▶ The task:
Pictures must be left out. Retype exactly the lines from the one containing "This screenshot has width=732, height=1568." through the last line of the records below.

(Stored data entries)
===============

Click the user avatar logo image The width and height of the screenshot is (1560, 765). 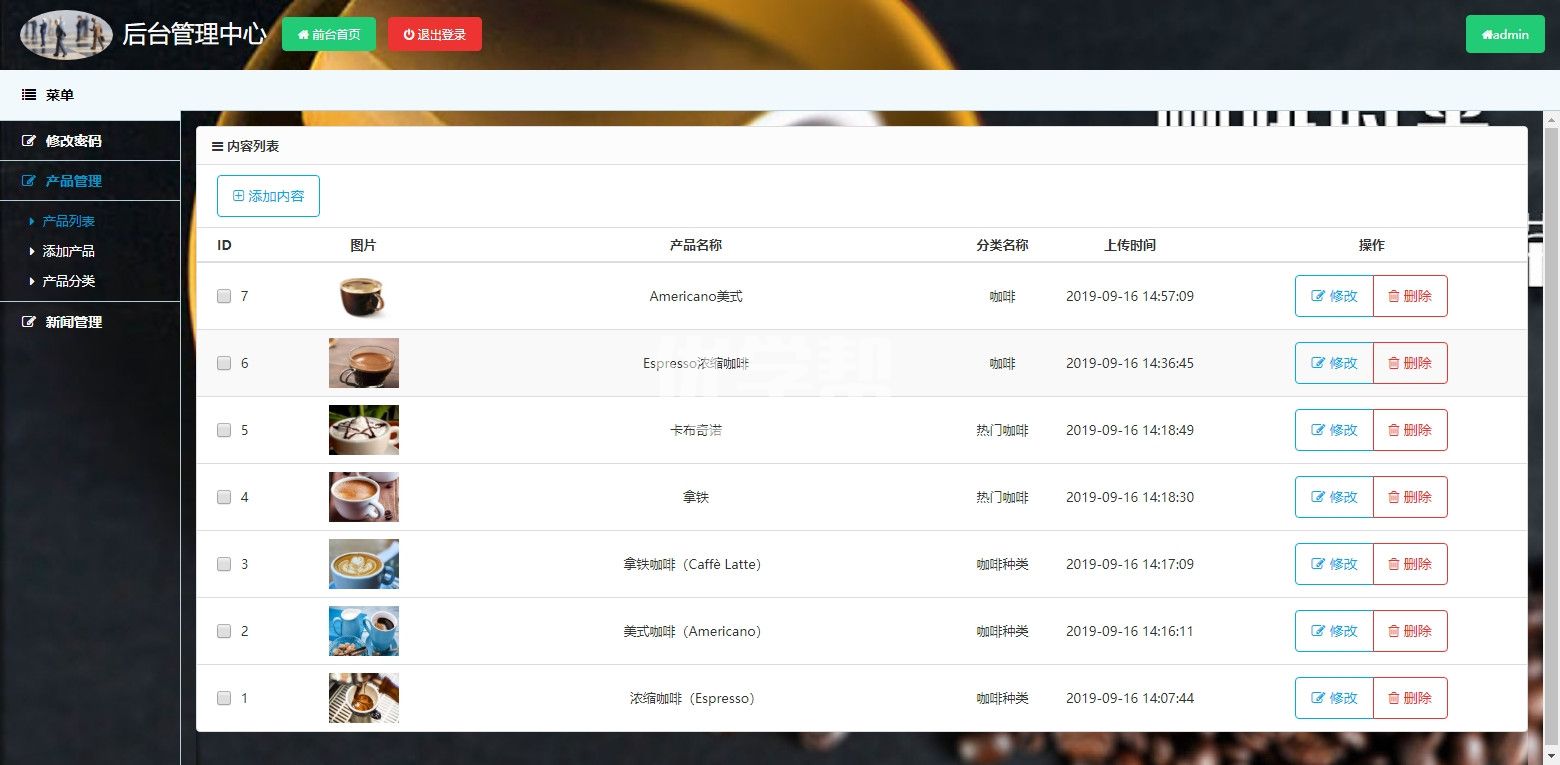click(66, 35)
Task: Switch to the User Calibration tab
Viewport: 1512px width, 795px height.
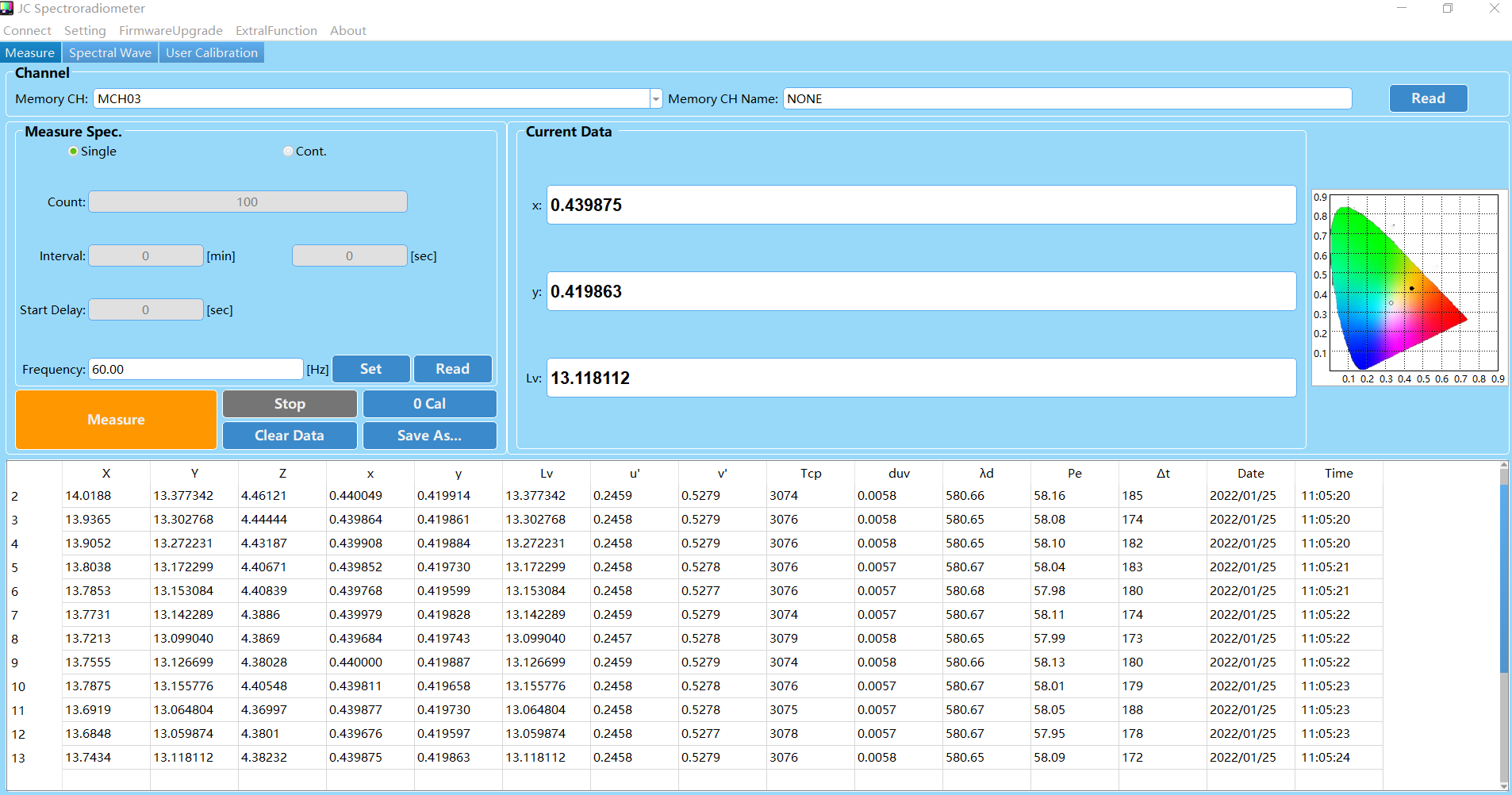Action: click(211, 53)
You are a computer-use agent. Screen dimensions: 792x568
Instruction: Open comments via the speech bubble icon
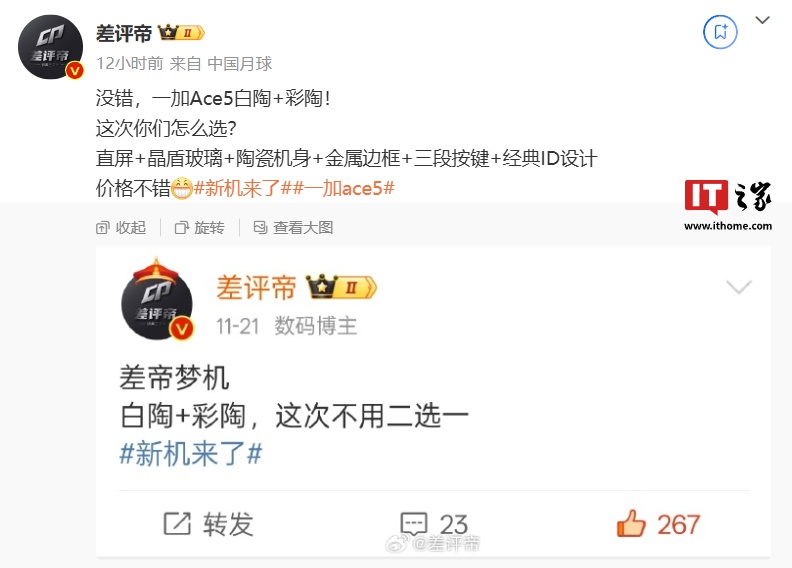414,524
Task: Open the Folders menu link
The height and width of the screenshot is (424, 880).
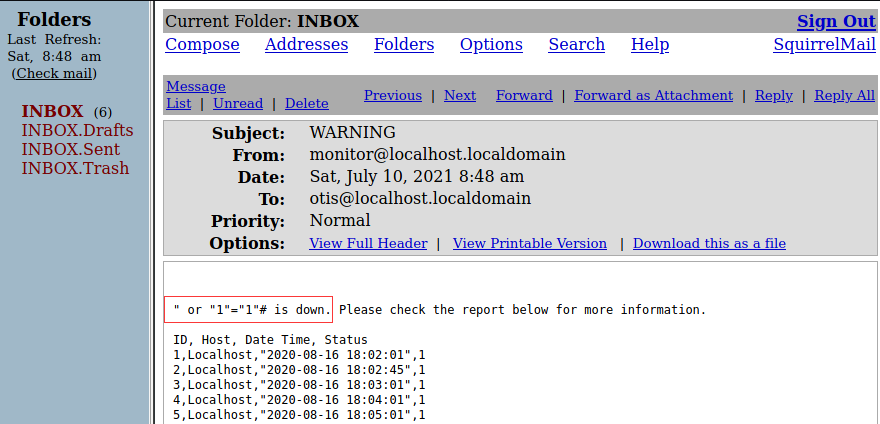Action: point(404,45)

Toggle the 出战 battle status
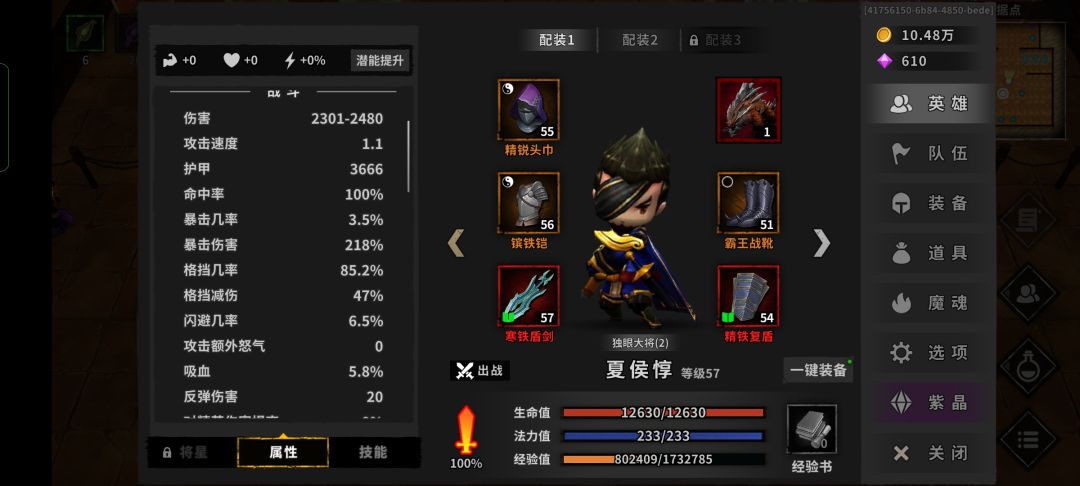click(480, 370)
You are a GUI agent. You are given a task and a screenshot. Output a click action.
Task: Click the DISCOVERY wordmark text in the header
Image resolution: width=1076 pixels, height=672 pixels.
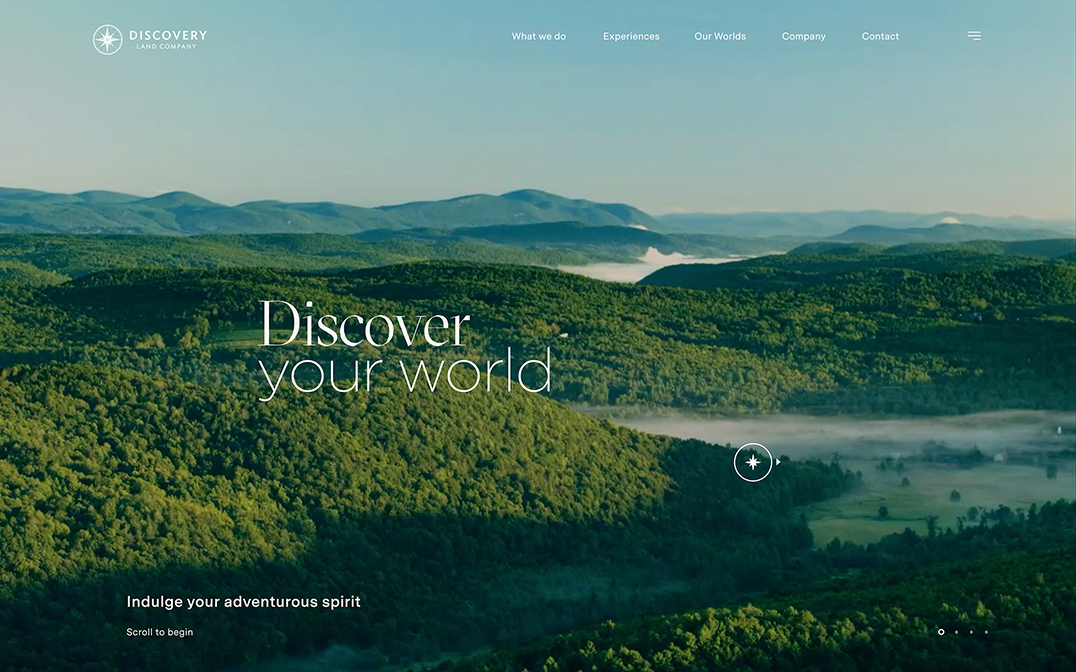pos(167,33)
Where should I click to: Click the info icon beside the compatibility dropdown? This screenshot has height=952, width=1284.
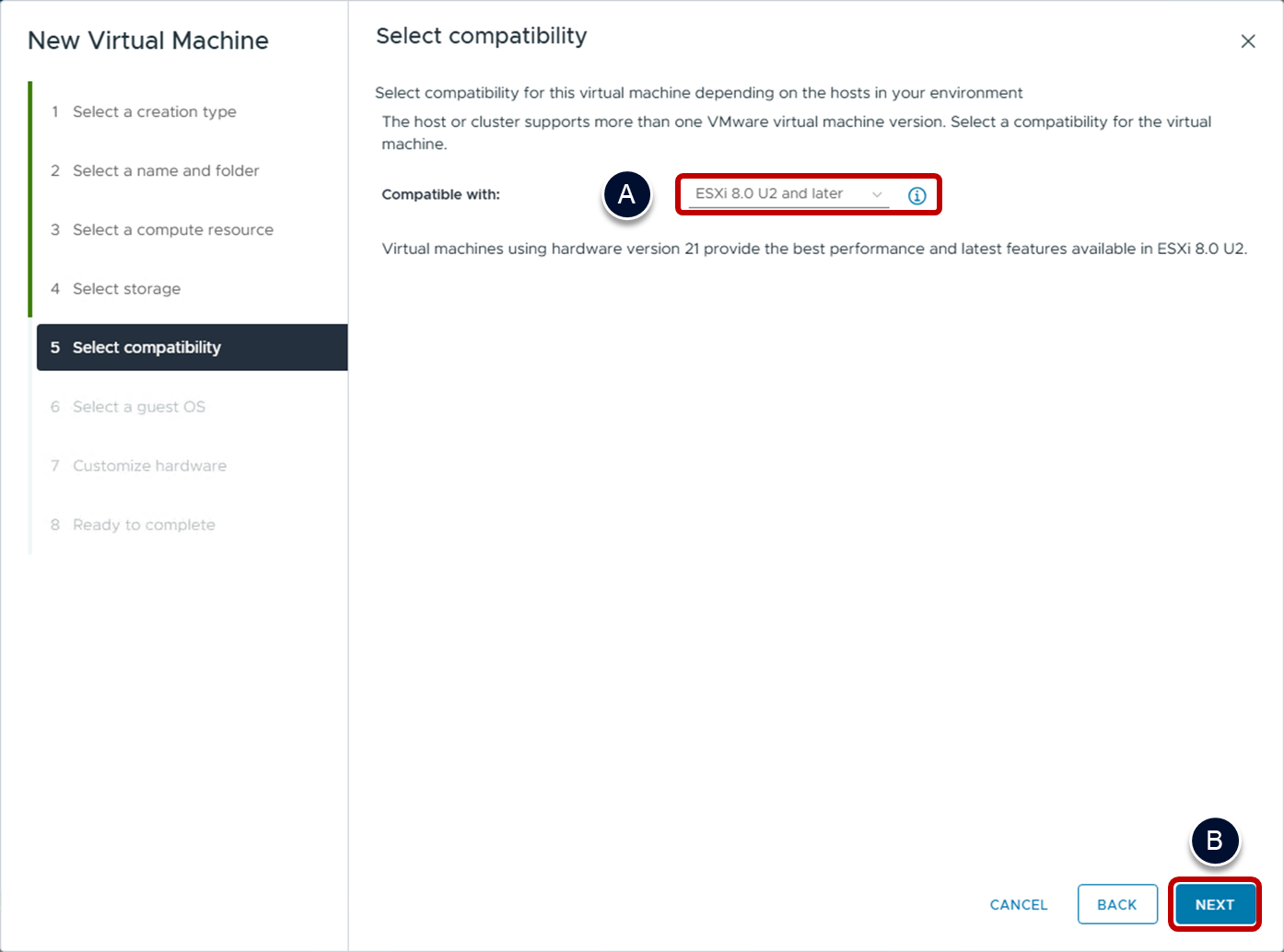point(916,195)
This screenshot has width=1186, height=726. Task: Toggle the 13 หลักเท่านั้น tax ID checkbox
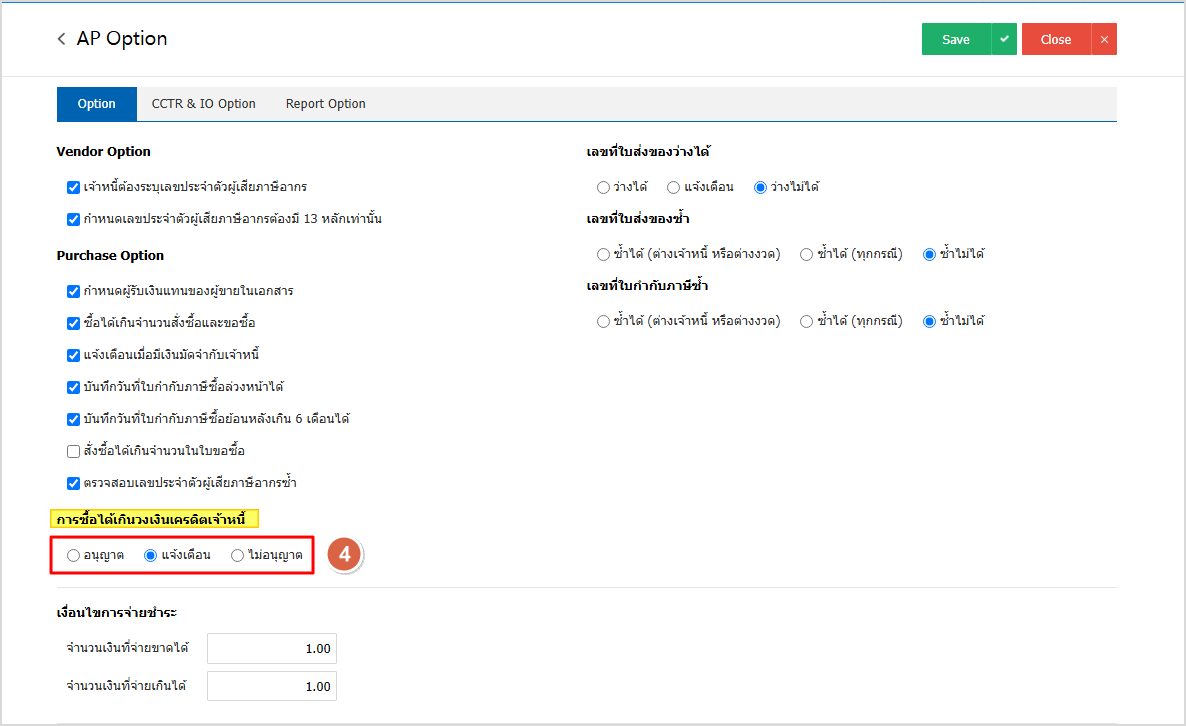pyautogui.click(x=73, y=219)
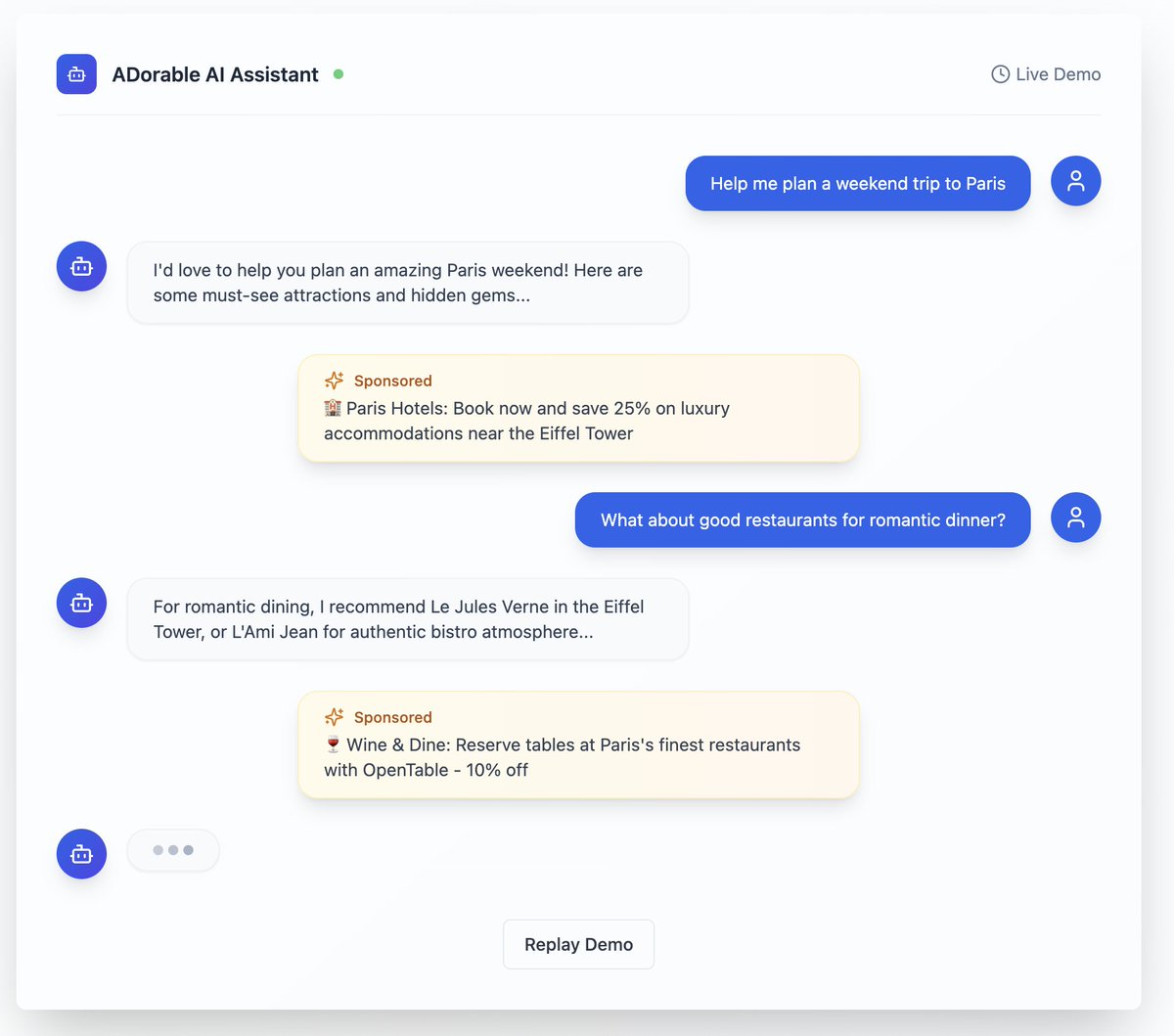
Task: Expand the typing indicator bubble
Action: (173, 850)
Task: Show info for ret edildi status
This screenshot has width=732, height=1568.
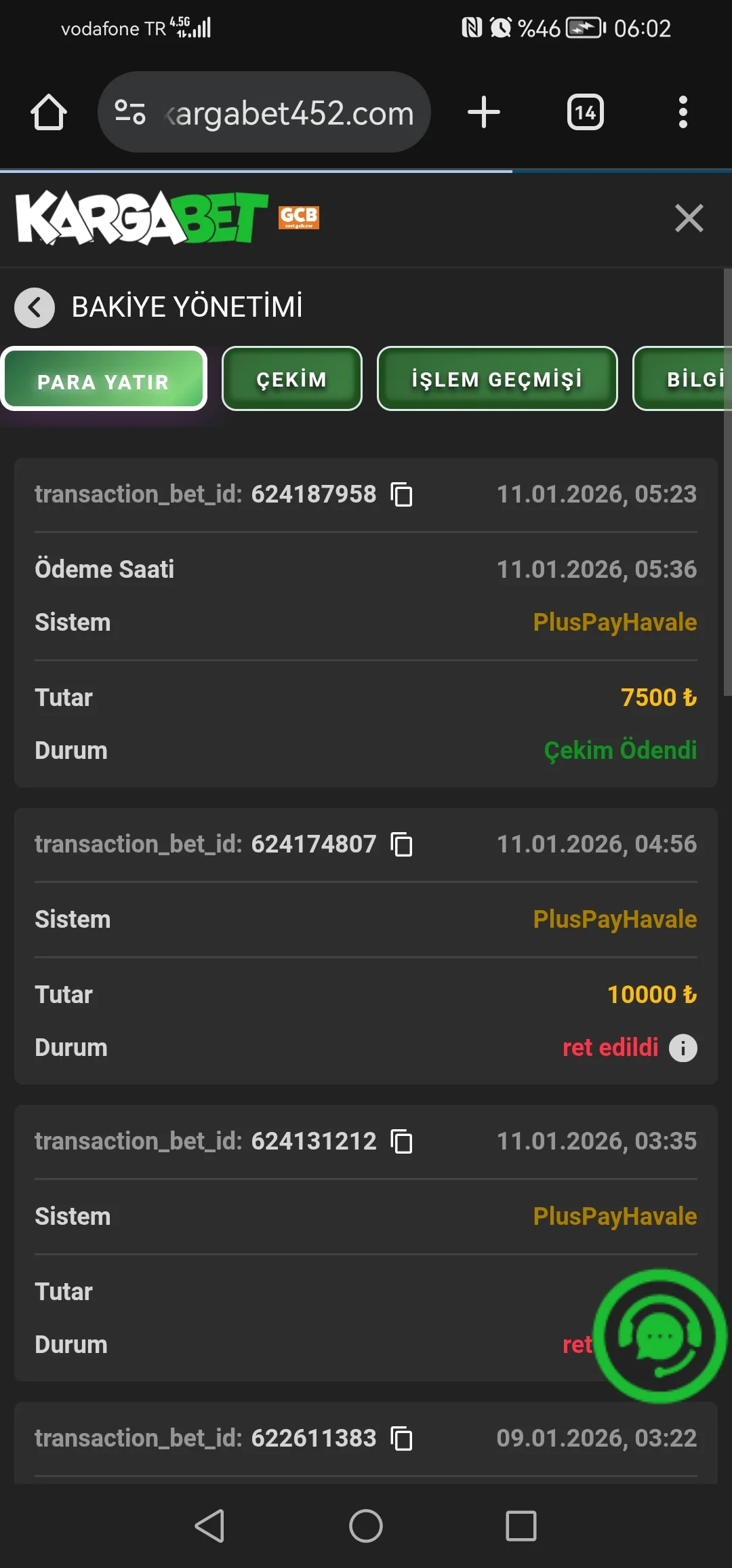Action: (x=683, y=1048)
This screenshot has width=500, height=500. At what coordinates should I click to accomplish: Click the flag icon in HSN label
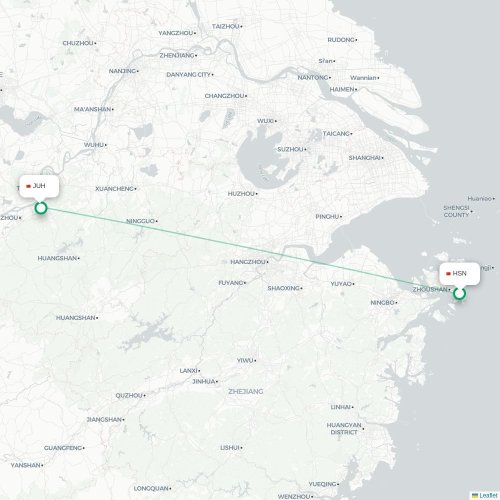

===============

▶ Answer:
This screenshot has width=732, height=1568.
Action: (x=683, y=1048)
This screenshot has width=500, height=500. At what coordinates should I click to accomplish: Click the flag icon in HSN label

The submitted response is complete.